A Summer that Offers No Respite

Kristijonas Donelaitis describes how the 18th Century Lithuanian spent his summer


Kristijonas Donelaitis’ epic poem, The Seasons is divided into four parts, each focusing on a different season of the year. Each part describes the joys, toils and foibles of Lithuanian peasant life at that time of year. In East Prussia, a.k.a. Lithuania Minor, most Lithuanians were serfs or indentured servants, bound to the land that belonged to their German masters. They lived simple lives in life-long poverty.

The Seasons “Summer toils,” begins with the following lines:

Hail ever-changing world, with May days come and gone. Hail men, with the advent of sunny summertime. Hail ye, who’ve seen new buds and smelled of their perfume. All hail, and God grant that you see many a spring, And that each spring may find you in the best of health!
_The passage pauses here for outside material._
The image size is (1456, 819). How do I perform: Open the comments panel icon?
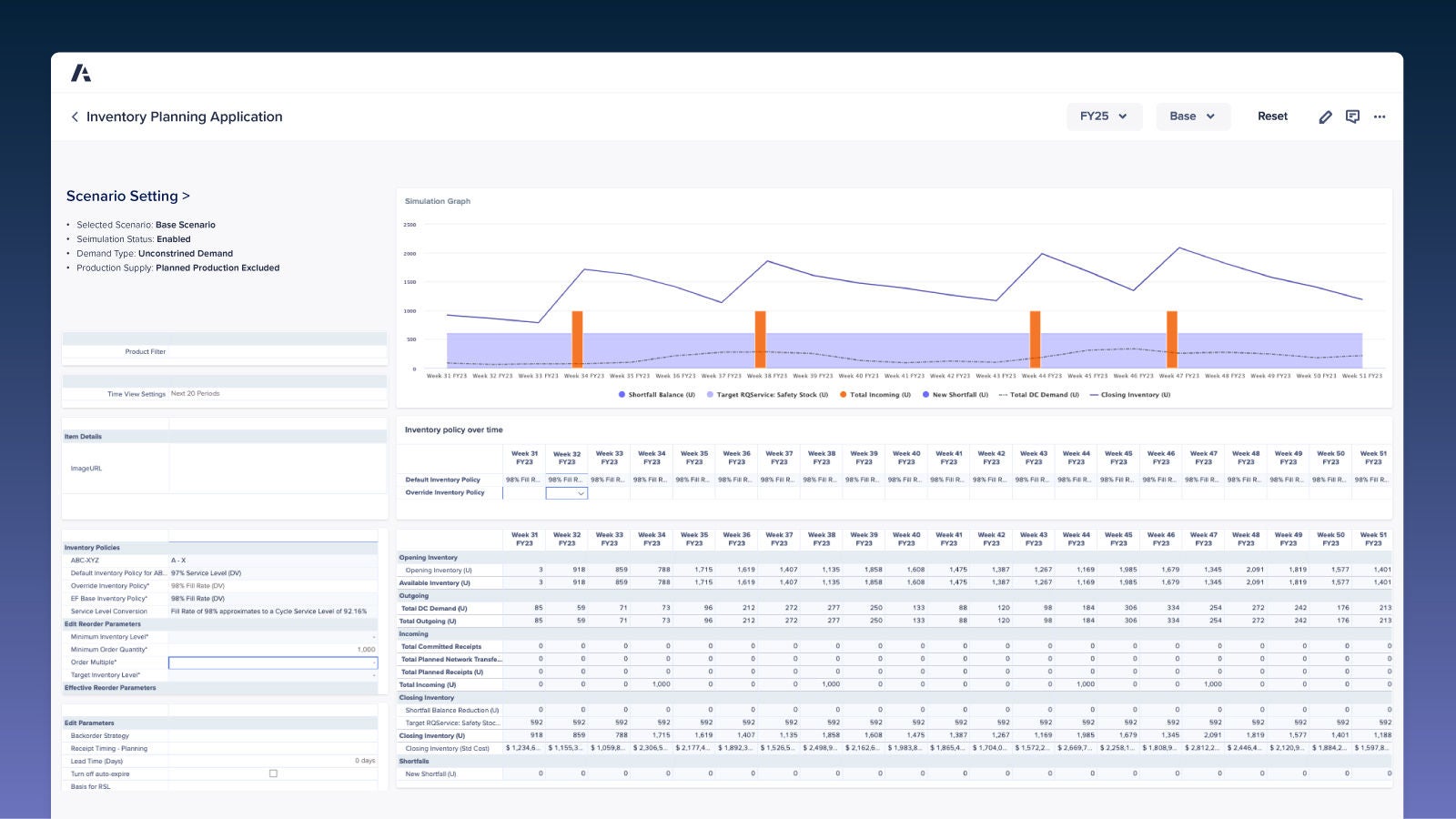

Throughout the poem, Donelaitis depicts the Lithuanian peasants thanking God for the goodness and sorrow of their lives: luck, health, food, holidays, and even the change of seasons. The folk celebrated the arrival of the warm, sunny summer, even though the summer ushered in the hardest work of the year. Work lasted from dawn until dusk. They were famers, working the land, wearing straw hats. Women turn to cooking in outdoor summer kitchens. Children herd ducks, geese, lambs and cows. Only adults can handle the dangerous and powerful bulls. The heads of the households were also the beekeepers, maintaining their special relationship with their queens and hives. How different from our times, when we view summer as a season of relaxation with camping, hiking, boating, outings and picnics of all kinds.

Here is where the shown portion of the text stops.